At least 23 patients died in a fire at a Russian psychiatric hospital in the village of Alfyorovka, in the southern Voronezh region. It took more than 440 firefighters and emergency workers around three hours to bring the fire under control. Critics within Russia say this tragedy has happened before at other facilities, and point out the cause is always the same: Socially disadvantaged people, warehoused in dilapidated Soviet-era hospitals with lax fire safety standards, suffering staff shortages.
Two people died when a helicopter being used in an MTV reality show crashed in the reservoir behind the Potrerillos de Mendoza dam in western Argentina. It's the second fatal crash of a helicopter involved in a reality TV show this year in Argentina: You may recall nine months ago, two choppers collided in mid-air and crashed in north-western Rioja province, killing ten people including three French Olympic athletes.

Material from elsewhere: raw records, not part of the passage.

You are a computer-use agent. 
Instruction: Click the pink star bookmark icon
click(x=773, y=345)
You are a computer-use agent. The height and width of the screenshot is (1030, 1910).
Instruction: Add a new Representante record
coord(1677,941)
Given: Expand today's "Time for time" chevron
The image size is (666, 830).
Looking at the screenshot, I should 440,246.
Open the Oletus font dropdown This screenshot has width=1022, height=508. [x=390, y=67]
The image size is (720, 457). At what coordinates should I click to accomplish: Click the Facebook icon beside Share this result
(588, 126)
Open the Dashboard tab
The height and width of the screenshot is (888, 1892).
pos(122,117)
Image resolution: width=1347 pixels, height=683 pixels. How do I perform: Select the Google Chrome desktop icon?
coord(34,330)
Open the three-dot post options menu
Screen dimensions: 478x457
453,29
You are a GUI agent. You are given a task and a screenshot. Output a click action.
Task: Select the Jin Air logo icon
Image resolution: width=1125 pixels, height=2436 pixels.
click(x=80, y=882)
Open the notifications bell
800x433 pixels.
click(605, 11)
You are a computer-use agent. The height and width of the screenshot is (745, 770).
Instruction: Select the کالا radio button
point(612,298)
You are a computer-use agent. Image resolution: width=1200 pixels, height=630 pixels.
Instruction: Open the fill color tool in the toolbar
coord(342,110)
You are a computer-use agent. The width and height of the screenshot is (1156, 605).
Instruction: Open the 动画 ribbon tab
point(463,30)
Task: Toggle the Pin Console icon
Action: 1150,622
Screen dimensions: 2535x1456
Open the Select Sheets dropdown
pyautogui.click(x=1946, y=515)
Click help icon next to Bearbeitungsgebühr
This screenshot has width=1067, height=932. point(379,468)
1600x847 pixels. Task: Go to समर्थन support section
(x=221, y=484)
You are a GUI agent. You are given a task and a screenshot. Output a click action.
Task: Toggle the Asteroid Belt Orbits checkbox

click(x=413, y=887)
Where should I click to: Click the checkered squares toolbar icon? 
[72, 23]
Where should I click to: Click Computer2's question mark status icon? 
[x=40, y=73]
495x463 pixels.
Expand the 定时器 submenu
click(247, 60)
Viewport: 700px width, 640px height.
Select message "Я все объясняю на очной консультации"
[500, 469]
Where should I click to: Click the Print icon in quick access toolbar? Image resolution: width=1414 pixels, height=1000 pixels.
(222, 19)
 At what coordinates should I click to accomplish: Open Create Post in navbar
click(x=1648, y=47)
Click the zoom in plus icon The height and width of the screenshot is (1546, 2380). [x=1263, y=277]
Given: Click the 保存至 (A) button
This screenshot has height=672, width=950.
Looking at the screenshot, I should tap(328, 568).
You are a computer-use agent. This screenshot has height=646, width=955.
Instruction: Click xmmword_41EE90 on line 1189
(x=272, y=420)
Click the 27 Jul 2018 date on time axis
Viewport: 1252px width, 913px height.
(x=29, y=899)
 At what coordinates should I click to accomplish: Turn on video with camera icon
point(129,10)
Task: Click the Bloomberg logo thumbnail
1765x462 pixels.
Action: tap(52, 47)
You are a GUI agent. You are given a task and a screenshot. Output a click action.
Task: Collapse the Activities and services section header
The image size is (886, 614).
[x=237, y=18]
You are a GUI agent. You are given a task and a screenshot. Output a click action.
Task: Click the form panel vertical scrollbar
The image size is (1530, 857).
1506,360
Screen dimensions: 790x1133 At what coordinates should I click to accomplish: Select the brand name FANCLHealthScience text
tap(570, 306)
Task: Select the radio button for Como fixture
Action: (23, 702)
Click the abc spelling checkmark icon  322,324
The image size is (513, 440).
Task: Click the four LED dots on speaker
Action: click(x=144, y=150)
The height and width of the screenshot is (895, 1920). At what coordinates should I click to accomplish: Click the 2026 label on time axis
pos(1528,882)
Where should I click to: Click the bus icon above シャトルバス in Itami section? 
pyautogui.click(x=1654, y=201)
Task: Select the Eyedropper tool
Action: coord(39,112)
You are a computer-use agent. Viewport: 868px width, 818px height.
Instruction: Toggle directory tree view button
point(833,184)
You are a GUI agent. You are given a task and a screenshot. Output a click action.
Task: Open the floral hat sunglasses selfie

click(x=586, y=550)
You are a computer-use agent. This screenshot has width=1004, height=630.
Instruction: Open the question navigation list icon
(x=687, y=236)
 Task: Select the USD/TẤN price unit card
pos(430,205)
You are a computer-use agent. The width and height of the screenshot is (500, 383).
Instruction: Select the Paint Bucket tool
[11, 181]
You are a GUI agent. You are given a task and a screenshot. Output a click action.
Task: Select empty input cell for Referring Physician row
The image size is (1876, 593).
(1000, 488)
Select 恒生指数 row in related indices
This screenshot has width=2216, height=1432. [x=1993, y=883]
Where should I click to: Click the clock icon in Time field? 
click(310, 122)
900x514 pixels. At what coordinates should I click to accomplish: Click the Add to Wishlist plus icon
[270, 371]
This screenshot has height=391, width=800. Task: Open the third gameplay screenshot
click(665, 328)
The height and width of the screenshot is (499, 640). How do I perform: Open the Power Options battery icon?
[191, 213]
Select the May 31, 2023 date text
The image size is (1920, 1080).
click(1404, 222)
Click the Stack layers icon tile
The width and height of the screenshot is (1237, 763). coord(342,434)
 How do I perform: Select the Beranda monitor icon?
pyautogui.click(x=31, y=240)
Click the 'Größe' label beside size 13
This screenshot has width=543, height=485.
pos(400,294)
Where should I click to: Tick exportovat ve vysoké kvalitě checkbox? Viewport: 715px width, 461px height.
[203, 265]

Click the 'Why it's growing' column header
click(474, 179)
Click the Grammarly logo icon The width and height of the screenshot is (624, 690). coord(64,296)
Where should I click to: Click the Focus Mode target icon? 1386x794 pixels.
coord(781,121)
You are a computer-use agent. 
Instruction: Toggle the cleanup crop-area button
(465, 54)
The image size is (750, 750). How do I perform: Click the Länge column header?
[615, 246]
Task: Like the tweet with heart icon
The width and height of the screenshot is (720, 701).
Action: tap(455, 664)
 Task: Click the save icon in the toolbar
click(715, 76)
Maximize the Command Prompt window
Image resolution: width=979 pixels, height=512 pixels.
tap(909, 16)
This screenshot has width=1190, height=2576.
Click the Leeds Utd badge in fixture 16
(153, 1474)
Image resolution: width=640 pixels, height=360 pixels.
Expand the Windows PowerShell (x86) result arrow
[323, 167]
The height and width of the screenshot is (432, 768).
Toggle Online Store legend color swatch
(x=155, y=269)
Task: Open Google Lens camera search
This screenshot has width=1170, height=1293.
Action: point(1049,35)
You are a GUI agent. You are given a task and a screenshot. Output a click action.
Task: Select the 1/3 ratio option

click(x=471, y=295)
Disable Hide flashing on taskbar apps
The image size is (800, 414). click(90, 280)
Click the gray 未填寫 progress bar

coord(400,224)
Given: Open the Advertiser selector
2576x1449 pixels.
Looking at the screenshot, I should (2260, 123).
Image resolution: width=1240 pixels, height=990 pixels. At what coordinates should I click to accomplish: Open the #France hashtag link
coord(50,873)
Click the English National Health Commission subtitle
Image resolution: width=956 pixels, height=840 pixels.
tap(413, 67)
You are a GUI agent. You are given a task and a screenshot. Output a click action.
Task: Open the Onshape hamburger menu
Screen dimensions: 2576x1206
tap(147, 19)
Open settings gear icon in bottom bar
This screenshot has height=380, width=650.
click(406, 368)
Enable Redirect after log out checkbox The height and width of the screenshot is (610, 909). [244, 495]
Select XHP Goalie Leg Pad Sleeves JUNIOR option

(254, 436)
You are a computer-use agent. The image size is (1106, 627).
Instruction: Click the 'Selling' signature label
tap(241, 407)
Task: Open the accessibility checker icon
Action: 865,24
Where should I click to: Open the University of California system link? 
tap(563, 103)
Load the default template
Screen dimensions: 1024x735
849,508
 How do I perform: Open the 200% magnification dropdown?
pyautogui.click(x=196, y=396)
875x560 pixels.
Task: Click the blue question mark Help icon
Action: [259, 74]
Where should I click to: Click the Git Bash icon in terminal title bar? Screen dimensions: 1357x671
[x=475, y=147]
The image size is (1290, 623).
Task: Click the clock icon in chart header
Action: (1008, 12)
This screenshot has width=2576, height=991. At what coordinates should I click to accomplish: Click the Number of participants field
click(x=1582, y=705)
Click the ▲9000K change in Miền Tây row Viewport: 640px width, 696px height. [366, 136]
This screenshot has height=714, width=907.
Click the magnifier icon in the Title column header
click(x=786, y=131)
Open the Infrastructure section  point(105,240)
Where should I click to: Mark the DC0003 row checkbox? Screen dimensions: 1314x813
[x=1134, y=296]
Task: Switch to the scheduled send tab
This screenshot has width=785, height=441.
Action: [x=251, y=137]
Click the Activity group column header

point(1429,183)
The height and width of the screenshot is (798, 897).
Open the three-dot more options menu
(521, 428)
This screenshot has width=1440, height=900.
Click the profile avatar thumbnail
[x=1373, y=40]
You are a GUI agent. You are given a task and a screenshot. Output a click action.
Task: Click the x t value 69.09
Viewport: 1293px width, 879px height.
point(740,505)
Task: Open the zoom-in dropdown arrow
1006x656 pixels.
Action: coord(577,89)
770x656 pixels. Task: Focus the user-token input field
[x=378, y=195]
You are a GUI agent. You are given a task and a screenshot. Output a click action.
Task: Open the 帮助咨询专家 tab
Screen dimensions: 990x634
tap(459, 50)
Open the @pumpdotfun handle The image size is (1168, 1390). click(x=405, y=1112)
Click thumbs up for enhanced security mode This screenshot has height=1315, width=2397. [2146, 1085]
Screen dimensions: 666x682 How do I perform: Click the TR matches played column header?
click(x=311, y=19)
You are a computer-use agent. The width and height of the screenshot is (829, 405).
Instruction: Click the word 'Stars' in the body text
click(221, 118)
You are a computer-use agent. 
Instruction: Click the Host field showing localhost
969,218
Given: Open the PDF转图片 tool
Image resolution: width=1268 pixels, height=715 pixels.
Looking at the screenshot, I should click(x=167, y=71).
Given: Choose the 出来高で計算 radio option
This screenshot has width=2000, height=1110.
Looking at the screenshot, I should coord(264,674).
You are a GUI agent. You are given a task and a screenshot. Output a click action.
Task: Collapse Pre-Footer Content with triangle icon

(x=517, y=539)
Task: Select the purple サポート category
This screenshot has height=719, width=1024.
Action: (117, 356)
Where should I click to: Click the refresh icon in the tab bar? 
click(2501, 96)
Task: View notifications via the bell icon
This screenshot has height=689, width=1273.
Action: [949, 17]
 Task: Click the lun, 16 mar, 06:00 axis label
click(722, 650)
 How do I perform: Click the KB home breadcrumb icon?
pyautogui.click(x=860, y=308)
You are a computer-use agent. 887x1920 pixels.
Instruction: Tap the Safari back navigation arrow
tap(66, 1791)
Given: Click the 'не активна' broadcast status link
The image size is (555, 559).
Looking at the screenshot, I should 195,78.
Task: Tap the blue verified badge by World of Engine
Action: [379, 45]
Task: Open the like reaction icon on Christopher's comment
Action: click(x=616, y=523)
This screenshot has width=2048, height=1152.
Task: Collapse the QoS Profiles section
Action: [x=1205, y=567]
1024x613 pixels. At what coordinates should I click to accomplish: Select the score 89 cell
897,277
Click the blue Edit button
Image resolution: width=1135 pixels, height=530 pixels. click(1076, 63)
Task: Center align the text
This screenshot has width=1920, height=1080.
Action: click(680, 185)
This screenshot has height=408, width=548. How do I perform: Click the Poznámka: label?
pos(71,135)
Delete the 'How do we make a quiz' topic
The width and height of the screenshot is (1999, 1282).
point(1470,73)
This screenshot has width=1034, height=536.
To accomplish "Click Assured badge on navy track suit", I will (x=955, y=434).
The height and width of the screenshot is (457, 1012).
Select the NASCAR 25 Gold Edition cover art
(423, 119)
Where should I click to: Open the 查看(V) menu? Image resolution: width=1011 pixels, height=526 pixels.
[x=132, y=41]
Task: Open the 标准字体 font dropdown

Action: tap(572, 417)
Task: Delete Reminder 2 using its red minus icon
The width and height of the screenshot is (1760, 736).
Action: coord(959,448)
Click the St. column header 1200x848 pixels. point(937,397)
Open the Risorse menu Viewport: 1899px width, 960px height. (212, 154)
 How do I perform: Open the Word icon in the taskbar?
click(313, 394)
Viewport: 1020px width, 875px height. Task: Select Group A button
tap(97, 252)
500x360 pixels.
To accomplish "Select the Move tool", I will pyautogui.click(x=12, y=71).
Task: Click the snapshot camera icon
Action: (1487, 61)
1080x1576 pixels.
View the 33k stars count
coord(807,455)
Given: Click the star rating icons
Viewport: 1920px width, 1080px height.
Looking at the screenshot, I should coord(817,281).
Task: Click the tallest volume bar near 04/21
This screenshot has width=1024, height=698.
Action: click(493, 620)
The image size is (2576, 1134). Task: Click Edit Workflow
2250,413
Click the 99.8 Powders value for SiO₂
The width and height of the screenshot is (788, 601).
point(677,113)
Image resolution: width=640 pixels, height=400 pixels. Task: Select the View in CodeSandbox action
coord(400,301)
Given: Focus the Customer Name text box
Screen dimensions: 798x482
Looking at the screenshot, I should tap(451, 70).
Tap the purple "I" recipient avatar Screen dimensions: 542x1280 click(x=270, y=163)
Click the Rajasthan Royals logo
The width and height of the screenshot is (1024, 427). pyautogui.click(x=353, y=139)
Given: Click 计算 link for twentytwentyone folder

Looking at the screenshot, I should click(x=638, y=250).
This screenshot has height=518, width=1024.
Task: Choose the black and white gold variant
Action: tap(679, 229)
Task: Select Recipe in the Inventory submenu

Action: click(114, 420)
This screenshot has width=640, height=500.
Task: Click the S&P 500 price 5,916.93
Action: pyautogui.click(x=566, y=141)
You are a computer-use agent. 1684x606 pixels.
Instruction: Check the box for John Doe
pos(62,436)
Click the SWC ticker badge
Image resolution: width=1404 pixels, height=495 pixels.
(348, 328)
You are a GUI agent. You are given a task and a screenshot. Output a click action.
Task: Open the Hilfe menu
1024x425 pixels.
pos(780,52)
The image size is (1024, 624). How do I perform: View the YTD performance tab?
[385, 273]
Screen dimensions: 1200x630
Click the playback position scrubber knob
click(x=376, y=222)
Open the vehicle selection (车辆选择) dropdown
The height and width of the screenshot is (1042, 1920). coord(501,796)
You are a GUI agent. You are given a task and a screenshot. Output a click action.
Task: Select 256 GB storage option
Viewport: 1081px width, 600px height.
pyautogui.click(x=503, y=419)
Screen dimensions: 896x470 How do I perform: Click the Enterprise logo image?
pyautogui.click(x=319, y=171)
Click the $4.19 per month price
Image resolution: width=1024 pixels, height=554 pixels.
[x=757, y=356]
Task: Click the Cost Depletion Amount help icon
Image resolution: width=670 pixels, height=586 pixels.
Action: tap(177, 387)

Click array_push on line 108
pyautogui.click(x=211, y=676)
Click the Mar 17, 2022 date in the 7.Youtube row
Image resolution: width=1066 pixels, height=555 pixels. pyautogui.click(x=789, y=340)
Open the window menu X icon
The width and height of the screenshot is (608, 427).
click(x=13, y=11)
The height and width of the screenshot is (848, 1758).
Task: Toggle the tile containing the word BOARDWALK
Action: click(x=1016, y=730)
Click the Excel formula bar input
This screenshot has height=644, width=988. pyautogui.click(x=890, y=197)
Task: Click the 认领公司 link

Chilean President Michelle Bachelet is vowing to push forward with her plan to provide free, quality university education to the country's poorest students - despite last week's court ruling that aspects of its education reform bill were unconstitutional. The Constitutional Tribunal ruled that the bill was "discriminatory" because it only granted free tuition to students attending certain, mostly state-run, universities.
Voters in the Central African Republic are casting ballots on a proposed new constitution. It calls for the creation of a Senate, limiting future presidents to two five-year terms in office, and safeguards for religious freedoms - which is pretty much needed right now after the terrible clashes between the predominantly Muslim Seleka rebels and mostly Christian anti-Balaka militias. The voting has been interrupted by small clashes and arms fire.